The smallest blastomeres that produce gastrula are the one-sixteenth products. Out of a total of 139 cases only 31 produced true gastrulÆ, 5 produced gastrulÆ with evaginated archenteron, and 103 remained blastulÆ with long cilia. The one-thirty-second blastomeres were not observed to gastrulate.

Driesch (’95) has also made a study of the potentialities of the blastula and gastrula stages of sphÆrechinus, echinus, and asterias. If a blastula is cut in half before the mesenchyme cells are produced, both pieces produce gastrulÆ and larvÆ. Since some of the pieces probably come from the animal hemisphere, and others from the vegetative hemisphere, it follows that all parts of the blastula possess the power of producing whole embryos, and in this respect the potentialities are the same as for the blastomeres. If the experiment is made at a stage just before the archenteron has begun to develop (Fig. 65, A), the results may be different. A half that contains the region from which the archenteron is about to develop will produce a gastrula and a larva (Fig. 65, A, lower row to right of A). A half that contains only the opposite regions of the egg (Fig. 65, A, upper row) may in some cases gastrulate,[119] often abnormally, but as many as half of the pieces do not gastrulate. They may remain alive for a week or more, and even produce a typical ciliated ring with a mouth in the centre, but do not form a new archenteron. These important results show that after the formation of the mesenchyme and archenteron at one pole, the other cells of the blastula wall are no longer able to carry out a process that the same cells were able to carry out at a slightly younger stage, but whether this loss of power is connected with the previous formation of the archenteron, or due to some other change which has by this time taken place in the cells, cannot be determined from the experiment. It is also important to note that these small ectodermal blastulÆ can still develop whole, typical, ectodermal organs, the ciliated ring and the mouth, and that the former especially has the characteristic structure of the whole normal ring.

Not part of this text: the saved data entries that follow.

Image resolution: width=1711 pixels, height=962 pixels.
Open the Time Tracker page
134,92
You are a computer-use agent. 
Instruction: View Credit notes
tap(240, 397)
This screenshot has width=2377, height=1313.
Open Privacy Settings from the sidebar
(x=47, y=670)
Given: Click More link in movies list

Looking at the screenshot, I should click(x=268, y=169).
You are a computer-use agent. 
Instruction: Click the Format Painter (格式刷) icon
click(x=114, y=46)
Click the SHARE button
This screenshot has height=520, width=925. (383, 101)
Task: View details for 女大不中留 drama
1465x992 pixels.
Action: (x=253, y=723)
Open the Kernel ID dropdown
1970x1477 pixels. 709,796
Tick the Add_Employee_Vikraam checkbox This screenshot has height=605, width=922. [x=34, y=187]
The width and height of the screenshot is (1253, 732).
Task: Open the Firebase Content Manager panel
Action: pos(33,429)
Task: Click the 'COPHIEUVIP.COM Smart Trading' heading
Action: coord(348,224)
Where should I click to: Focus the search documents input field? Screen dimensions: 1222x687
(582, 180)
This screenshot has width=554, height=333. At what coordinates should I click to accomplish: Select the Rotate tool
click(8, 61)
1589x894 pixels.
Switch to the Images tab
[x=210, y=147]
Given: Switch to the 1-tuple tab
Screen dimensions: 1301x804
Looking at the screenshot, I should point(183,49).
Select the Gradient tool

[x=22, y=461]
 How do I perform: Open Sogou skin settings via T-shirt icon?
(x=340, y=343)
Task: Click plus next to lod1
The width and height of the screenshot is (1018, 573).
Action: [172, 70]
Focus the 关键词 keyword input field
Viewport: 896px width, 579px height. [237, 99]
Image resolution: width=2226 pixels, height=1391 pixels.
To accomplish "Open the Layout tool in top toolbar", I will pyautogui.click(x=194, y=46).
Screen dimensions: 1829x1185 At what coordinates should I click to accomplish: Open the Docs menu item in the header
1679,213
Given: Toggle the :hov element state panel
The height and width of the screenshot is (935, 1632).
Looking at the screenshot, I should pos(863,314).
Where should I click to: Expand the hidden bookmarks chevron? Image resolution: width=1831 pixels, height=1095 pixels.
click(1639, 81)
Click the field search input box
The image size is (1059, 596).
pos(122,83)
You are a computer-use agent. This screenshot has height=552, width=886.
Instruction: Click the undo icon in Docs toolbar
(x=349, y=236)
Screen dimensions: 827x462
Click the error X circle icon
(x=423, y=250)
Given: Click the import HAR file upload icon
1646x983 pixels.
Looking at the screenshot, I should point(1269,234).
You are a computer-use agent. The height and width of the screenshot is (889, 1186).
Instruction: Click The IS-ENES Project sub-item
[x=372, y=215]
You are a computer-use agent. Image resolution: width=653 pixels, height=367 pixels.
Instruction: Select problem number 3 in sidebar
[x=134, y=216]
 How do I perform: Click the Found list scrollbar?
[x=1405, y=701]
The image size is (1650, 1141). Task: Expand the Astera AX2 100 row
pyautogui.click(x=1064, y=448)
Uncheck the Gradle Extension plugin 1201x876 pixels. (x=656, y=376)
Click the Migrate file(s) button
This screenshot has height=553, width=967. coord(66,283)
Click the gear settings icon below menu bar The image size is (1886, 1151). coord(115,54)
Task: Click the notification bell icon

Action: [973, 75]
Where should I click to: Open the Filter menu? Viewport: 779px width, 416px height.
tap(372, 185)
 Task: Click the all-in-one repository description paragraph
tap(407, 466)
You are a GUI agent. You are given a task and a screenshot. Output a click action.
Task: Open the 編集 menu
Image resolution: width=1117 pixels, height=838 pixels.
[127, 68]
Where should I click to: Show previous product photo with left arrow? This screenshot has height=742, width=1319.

Fig. 65.—A. Blastula of sea-urchin beginning to gastrulate. Cut in half as indicated by line. Two rows of figures to right show development of upper and lower halves. B. Later gastrula cut in half. Two rows of figures to right show later development. C. End of gastrulation process. Embryo cut in half. Two rows of figures to right show later stages of each half. D. Formation of endodermal pouches from inner end of archenteron. Embryo cut in two. Two rows of figures to right show later stages.